El hombre y sus recuerdos, los pasos recorridos, los momentos vividos, sus recuentos. Los sitios que visita, los relatos que comparte, sus sonrisas, sus techos, los lugares habitados, sus esquinas, sus texturas, sus espejos, sus estelas, su energía, sus memorias.
Por alguna razón, que hasta el momento desconozco, mi alma parece ser un fantasma de antaño, de esos que se queda por ahí caminando en el sereno y husmeando en los rincones los olores, la luz y la penumbra de un instante ya resuelto. Voyerista y algo nostálgica, pero no apesadumbrada, sin anhelo, sin llanto, sin recelo y sí, sin agonía, mi alma de fantasma altera el reloj y asiste a las coordenadas de otros tiempos.
Hace unos días caminé por una calle en la que solía vivir hace algunos años, no muchos. Pasé por el lugar de manera deliberada, mi alma de fantasma en los ratos libres se encarga de deshacer mis propias huellas, no por nada diferente a la inquietud de observar desde otra orilla y con otro lente lo que un día fue presente.
La casa conserva la misma nomenclatura en el mismo lugar; en el costado superior derecho de la pared frontal blanca que se abraza con la misma enredadera y las mismas flores de abril. La puerta es la misma y la banca de hierro a su lado también lo es. El caminito de cemento que antecede la entrada con grama a los costados sigue igual; viendo pasar sobre sí mismo el laborioso tránsito de unas cuantas hormigas con sus gigantescas hojas verdes a cuestas. Continué observando la fachada y vi una ventana en el segundo piso que jamás había visto, llevaba un marco negro de acero alrededor y una matera bien puesta en la parte inferior. Al costado izquierdo, abajo, vi una reja pequeña que igualmente hacía de puerta y daba ingreso privado al ante jardín. También era nueva para mí. La estación de las basuras en lado opuesto la acompañaba un árbol frondoso y por demás longevo, el cual tampoco recordaba bien.
Pensé de inmediato que el tiempo pasa y con él se desvanece la memoria, pero mientras esa hipótesis daba vuelta en mi cabeza y mi caminar daba por visto el lugar, un susurro al oído me decía otra cosa. Nadie había cambiado nada y mi memoria no sufría alteraciones.

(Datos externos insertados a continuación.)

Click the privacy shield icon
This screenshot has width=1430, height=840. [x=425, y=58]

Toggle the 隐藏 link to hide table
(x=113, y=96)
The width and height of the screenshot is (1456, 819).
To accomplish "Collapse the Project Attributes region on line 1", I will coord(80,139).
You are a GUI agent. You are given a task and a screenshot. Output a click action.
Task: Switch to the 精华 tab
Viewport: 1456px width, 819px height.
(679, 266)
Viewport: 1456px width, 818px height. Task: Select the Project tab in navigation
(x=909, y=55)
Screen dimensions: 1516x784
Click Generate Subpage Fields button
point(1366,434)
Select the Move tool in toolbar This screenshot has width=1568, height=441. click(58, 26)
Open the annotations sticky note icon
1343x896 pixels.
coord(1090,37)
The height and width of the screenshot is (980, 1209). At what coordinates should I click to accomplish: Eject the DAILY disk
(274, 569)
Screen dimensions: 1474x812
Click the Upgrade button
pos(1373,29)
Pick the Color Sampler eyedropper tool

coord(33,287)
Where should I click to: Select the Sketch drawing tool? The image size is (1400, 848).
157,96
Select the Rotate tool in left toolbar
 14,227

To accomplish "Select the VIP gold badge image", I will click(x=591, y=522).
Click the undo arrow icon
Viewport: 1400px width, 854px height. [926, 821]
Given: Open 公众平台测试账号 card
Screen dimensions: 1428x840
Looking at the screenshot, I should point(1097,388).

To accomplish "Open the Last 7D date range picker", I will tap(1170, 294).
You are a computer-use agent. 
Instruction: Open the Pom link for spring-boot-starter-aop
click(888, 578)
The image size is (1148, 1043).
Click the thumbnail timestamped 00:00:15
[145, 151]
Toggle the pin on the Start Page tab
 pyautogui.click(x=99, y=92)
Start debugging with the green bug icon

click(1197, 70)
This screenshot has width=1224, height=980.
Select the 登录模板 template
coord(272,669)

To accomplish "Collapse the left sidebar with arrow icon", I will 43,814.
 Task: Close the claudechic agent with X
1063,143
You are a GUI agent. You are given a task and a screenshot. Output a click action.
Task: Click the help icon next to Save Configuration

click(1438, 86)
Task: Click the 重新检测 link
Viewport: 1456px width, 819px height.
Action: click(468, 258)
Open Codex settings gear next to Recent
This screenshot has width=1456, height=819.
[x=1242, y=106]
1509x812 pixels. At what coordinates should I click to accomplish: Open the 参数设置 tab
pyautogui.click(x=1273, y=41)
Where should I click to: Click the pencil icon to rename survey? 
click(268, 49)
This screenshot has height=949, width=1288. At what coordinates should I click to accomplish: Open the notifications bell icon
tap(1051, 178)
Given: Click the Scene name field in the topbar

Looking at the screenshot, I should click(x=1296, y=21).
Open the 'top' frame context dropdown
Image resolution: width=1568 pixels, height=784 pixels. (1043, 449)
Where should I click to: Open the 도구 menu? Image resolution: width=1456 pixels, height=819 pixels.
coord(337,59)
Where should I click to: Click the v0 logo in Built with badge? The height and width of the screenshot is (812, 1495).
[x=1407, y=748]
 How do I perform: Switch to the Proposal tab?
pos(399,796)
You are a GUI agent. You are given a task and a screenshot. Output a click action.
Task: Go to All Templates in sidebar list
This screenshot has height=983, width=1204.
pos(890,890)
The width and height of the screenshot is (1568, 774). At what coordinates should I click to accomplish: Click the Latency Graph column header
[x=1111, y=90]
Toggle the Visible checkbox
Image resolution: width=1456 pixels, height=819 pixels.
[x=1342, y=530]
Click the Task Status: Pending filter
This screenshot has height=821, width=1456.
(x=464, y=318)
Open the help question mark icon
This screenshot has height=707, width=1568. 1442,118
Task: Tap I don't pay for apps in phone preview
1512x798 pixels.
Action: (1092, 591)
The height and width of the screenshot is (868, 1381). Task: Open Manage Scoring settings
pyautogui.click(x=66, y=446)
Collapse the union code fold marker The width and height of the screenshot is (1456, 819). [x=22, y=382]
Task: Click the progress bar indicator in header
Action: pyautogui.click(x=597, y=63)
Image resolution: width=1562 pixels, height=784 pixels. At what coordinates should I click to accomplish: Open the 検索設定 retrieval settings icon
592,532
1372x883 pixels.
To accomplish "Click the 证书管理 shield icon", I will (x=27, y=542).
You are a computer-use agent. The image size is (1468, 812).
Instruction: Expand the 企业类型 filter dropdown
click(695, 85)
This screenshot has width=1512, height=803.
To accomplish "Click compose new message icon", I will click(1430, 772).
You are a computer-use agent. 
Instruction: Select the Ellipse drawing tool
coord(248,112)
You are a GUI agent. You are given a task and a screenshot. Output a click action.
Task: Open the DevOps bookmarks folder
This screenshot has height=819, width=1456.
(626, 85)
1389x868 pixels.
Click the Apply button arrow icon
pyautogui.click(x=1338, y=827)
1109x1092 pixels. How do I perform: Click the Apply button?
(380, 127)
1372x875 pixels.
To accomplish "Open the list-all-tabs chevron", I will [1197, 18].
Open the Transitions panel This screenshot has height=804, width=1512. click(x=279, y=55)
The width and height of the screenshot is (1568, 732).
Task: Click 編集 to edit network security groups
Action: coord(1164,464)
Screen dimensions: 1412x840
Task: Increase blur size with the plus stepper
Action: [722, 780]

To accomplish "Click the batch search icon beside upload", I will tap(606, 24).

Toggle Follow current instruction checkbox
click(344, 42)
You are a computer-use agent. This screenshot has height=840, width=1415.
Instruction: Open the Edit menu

Avancé, miré un par de veces atrás buscando la respuesta, unos cien metros adelante me senté en el borde de un banco de cemento de un antiguo parque, y en reposo entendí que la emoción, la pasión, las ganas, los bríos y las expectativas que me habían hecho vivir allí hacía unos años, de la misma manera me habían impedido ver con claridad la composición de mi momento y de mi estado.
Comprendí que la fuerza y el deseo también traen bruma y en ocasiones no nos permiten contemplarlo todo, por el contrario, en exceso, son una venda que nos va cegando y nos impide ver con claridad el horizonte, nos niega la posibilidad de apreciar con amplitud y nos condena a un universo tubular que nos reduce y nos obstina.
La rienda suelta a los factores motivantes dispersa el diagnóstico, es tan peligrosa como el fatalismo, ambos representan mundos inciertos e imprecisos.
La moderación, la calma, la ponderación y la ecuación inversa donde los hechos y el fluir de las corrientes legitiman los movimientos y las decisiones, no los impulsos, en cambio son parte de un mundo orgánico donde todo lo natural sucede y lo que sucede es apreciado en particular y en general sin abandono, allí se descubren las flores, los aromas, las ventanas y las rejas donde con seguridad, reposan las respuestas, el placer y la alegría de vivir, la posibilidad de hallar mesura y equilibrio para poder complacerse con todo alrededor, hasta con las horas que también serán pasado.
A ratos es bueno ser fantasma y ser quietud.